O céu de final da tarde se transformava como um retrato de um abraço hesitante, onde o azul claro do dia é lentamente envolvido pelo roxo mais profundo, como um tecido de pele desbotado que tenta esconder um ferimento. Natália se dirigia com passos tranquilos à sorveteria próxima de sua casa, um lugar que ela e Carol costumavam dividir sorvete de pistache em dias quentes como este.
Ao chegar à sorveteria, o som suave de um sino anunciou sua entrada. O ambiente era acolhedor, com mesas de madeira e paredes decoradas com quadros coloridos e fotografias antigas. A fila do balcão era curta, e o aroma doce dos sorvetes misturava-se ao cheiro nauseantemente doce de waffle recém-preparado. Natália adentrou devagar, observando as pessoas ao redor, até que seus olhos pousaram em uma figura familiar.
Carol estava sentada em uma mesa no canto, sozinha. Usava uma camisa de linho azul clara e calças jeans, seu cabelo preso em um coque desalinhado. Diante dela, um copo de sorvete de menta com chocolate. Natália parou por um momento, observando-a. Parecia imersa em pensamentos, mexendo o sorvete devagar com a colher, sem realmente comer.
Natália respirou fundo e caminhou até a mesa. "Carol?"
Carol levantou os olhos, surpresa, e uma série de emoções passou por seu rosto – surpresa, hesitação, e então, uma leve suavidade. Aqueles olhos que ela costumava ler com tanta facilidade carregavam uma tristeza que Natália conhecia bem, uma sombra que falava de noites mal dormidas e pensamentos constantes. "Natália."

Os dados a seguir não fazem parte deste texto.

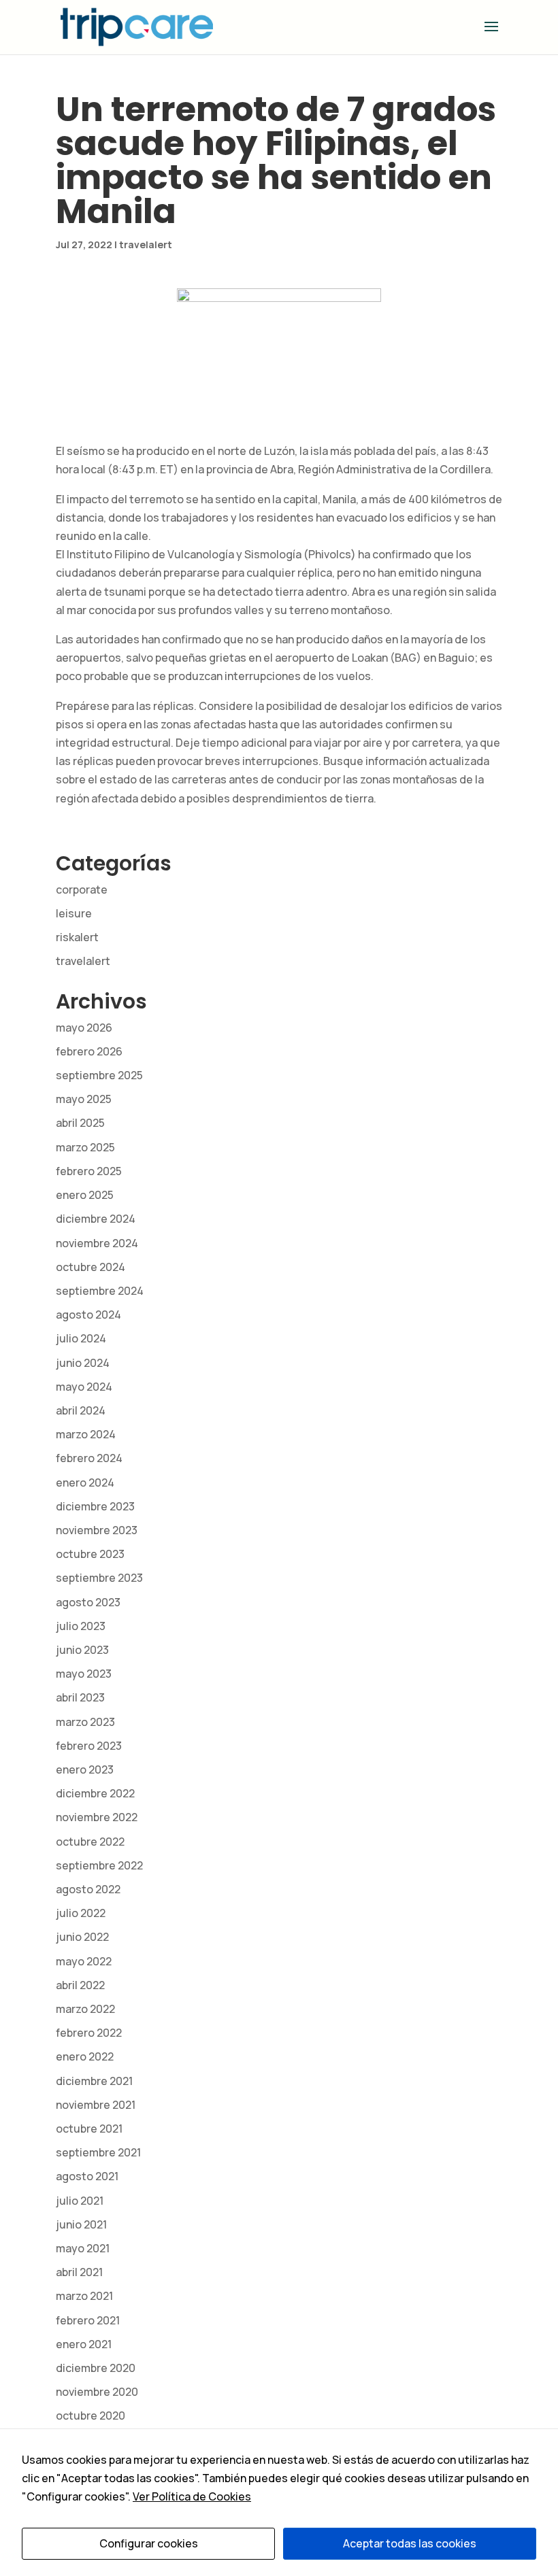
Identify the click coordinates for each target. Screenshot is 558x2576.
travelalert (145, 244)
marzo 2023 (85, 1721)
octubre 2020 (90, 2415)
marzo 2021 (84, 2295)
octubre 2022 (90, 1841)
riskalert (77, 937)
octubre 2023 (90, 1553)
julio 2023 (80, 1626)
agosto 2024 (88, 1314)
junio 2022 (82, 1936)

"Você não ligou ontem. Nem gritou na janela", senta-se ao lado da outra mulher no banco sem esperar convite. "Você come sorvete quando sente que está merecendo uma recompensa. Temos boas notícias para compartilhar?", continuou quando sentiu que não teria uma resposta.
Finalmente, um sorriso. Nem tudo estava perdido. "Lembra da Olívia? Aquela mocinha com AME? Ela tá andando, Natália! Andando! E...achei que isso me fazia merecedora de um sorvete de menta. Com muito chocolate."
Natália sabia que seu sorriso era tão grande quanto o de Carol. Ela tinha tanto orgulho dessa mulher. Como ela pode duvidar de sua própria competência como profissional?
"Menta com chocolate, Carol? Isso tem gosto de pasta de dente. Por que não pegou o sorvete de pistache, como sempre?"
"Natália, é você quem gosta de pistache. Eu gosto de menta. Com chocolate."
Natália abria e fechava a boca como um peixe no aquário. "Carol, durante cinco anos a gente dividiu sorvete de pistache. Por que você nunca me falou."
Carol deu de ombros, lançando um olhar furtivo para a boca de Natália. "Sei lá. Você fica feliz tomando sorvete de pistache. E misturado com o seu gosto não era tão ruim assim."
Às vezes, o amor parece amor normal: mãos dadas, apelidos carinhosos, cartões de aniversário cuidadosamente escolhidos. Às vezes, é diferente. Às vezes, se parece com dar espaço quando a outra pessoa precisa. Às vezes, é sobre um sabor de sorvete. Às vezes, é a maneira como ela implora com olhos que não desista delas, porque está tentando encontrar o caminho de volta.
Natália se inclina na frente, encaixando seus lábios nos de Carol e o mundo para por alguns segundos.
"E então?"
"Pasta de dente, Carol. Pasta de dente. Mas do chocolate e de você eu gosto."
Ela vê a atendente do caixa sorrindo quando a gargalhada de Carol atrai a atenção de todos para elas.
"Eu preciso ir. Tenho um compromisso daqui a pouco, passei só pra pegar um pote de sorvete para a sobremesa." Carol quer achar que permaneceu impassível ao ouvir essas palavras, mas seus olhos sempre foram expressivos demais para seu próprio bem.
Natália não entendeu exatamente o momento em que isso ocorreu, mas os muros de Carol já estavam erguidos novamente. "Tenho certeza que sim."
"Acho que não entendi, Carol."
"Nada, Natália. Nada."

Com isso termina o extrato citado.